Canan Tan, daha lise yıllarından beri edebiyata tutkun. Fen kolunda olduğu halde okul gazetesini edebiyat öğretmeniyle beraber çıkarıyor, Hisar Dergisi’nin düzenlediği şiir yarışmasında birincilik ödülü alıyordu.

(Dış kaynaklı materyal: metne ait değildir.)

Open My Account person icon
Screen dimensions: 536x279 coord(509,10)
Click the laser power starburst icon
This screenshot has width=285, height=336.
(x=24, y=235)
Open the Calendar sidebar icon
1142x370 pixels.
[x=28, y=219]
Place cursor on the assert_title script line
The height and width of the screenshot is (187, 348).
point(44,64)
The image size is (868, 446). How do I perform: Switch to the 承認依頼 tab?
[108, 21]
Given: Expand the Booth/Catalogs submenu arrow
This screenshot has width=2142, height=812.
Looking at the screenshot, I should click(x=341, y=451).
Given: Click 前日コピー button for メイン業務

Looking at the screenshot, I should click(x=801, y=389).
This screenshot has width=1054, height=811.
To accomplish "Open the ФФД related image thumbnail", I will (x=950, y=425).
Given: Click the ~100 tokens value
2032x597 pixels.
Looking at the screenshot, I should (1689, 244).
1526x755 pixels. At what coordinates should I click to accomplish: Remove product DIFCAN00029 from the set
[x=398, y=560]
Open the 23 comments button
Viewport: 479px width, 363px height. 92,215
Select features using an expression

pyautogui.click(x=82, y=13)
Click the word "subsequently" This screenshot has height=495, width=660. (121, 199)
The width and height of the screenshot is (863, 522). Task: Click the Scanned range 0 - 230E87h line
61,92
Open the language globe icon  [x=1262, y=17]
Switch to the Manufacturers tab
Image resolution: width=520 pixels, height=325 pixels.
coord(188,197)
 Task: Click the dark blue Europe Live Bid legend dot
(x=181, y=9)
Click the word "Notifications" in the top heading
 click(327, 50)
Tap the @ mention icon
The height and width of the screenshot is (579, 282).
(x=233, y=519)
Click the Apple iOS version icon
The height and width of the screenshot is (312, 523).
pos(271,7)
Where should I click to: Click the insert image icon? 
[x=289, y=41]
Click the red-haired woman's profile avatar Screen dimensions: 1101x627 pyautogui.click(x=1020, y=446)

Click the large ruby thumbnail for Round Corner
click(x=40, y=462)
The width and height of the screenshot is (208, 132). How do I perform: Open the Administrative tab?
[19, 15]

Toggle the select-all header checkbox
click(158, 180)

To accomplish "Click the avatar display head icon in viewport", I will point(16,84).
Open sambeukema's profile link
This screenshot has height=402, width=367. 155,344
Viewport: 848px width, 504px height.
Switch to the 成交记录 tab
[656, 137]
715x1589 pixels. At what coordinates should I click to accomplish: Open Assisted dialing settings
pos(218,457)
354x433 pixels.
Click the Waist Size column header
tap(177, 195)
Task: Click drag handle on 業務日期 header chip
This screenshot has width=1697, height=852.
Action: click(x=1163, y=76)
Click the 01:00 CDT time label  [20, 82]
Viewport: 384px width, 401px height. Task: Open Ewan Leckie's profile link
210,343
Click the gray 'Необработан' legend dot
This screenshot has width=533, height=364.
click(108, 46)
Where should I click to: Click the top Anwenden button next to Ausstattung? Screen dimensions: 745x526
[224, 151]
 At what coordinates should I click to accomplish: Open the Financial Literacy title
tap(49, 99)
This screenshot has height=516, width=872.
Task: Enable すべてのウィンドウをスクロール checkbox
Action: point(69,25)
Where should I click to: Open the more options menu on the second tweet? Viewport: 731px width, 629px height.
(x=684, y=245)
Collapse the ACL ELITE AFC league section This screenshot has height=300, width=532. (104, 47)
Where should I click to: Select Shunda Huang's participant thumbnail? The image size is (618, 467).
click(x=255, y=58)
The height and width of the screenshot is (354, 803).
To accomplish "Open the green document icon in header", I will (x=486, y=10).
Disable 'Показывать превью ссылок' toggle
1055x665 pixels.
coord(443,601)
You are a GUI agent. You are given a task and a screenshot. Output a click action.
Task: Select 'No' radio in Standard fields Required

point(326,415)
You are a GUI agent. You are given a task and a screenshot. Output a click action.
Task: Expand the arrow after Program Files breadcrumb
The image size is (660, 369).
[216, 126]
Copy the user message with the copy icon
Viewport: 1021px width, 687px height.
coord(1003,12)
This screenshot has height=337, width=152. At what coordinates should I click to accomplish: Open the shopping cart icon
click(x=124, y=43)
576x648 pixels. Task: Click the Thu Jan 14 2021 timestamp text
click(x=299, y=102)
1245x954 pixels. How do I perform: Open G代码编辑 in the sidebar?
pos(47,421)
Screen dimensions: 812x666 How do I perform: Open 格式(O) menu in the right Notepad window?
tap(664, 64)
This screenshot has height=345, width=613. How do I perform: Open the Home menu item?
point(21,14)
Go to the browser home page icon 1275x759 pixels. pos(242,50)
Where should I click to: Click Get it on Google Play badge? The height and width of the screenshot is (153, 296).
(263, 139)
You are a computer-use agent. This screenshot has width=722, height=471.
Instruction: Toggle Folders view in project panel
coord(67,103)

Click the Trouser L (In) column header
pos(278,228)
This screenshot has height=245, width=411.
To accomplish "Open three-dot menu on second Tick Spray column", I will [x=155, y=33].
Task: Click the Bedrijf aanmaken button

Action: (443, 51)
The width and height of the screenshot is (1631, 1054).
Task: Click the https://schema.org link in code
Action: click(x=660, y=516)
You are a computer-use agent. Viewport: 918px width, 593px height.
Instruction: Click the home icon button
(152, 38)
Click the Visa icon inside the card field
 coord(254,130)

Ailesinin ısrarları ile eczacılık fakültesine girdi. Eşini de orada tanıdı. Mezun olunca hem eczacılık yaparım, hem de yazı yazarım hayalleri Diyarbakır’a gitmeleri ile 10 yıl kadar kesintiye uğradı. İzmir’e yerleşip Konak’ta eczane açtıktan sonra ardı ardına geldi yapıtlar. Önce çocuk edebiyatına daldı ki, kadın gülmece yazarı olarak tekti. Sonra öykü kitapları geldi ve 2003’te de onun için milat sayılabilecek ilk romanı: Piraye... Ardı ardına yayınladığı eseleri peynir ekmek gibi satmasına karşın edebiyat çevrelerine kendini sevdiremedi. Piyasa işi yazar diyorlardı. Eleştiriler haksızdı. Ödüllendirmelerde de yoktu, Selim İleri’den dinlediği öykü sonrası... İleri 1974’de önemli bir edebiyat ödülü jürisinde. Birincilik ödülü verilecek kitaptan başka bir kitabı önerecek jüriye. Ama jüri üyeleri kararlarını vermiş tekrar değerlendirmeye vakitleri yok. Niye? Hep birlikte pastırmalı kuru fasülye yemeğe gidilecek.
Ödülü okuyucudan alıyor
Canan okurlarından alıyor ödülleri... Örneğin önümüzdeki günlerde öğrencilerin seçimiyle belirlenen İstanbul Kültür Üniversitesi’nın Ulusal Medya ve İletişim Ödülleri’nden biri ona verilecek. Kitaplarını elle yazıyor daha sonra bilgisayara geçiyor. Narlıdere ya da Urla’da evinde yalnızken daha rahat yazıyor. Sadece yazmıyor, çok da kitap okuyor. Onun kadar kitap okuyan yazar yok belki de... Eşi her konuda en büyük destekçisi... Alışverişi de eşi yapıyor. Yemekle arası iyi değil, çok seçici. Koyun eti ağzına koymaz mesela. Çabuk hazırlanır, kapının arkasında bavulu hazırdır. Sinema ve tiyatroya tutkun. Televizyonda vazgeçilmezi ”Kuzey ve Güney” ve özellikle Kıvanç Tatlıtuğ... Her tür müziği seviyor ve söylüyor, en zor Türk Sanat Müziği eserlerini bile. Daha şarkı başlarken şarkının sözlerini hatırlar ve takır takır söyler. Canan, 7 yıldır üzerinde çalıştığı yeni kitabından da söz etti. Oğuz Kağan Köksal’ın İzmir Valisi olduğu sıralarda. Eşi Olcay Hanım’ın bir çay sohbetinde söz ettiği sülale hikayesini kitap yapacak. Ankara ve Yunanistan’da geçen bu gerçek öyküyü dönemin tarihsel dokusunu da kullanarak yazacak.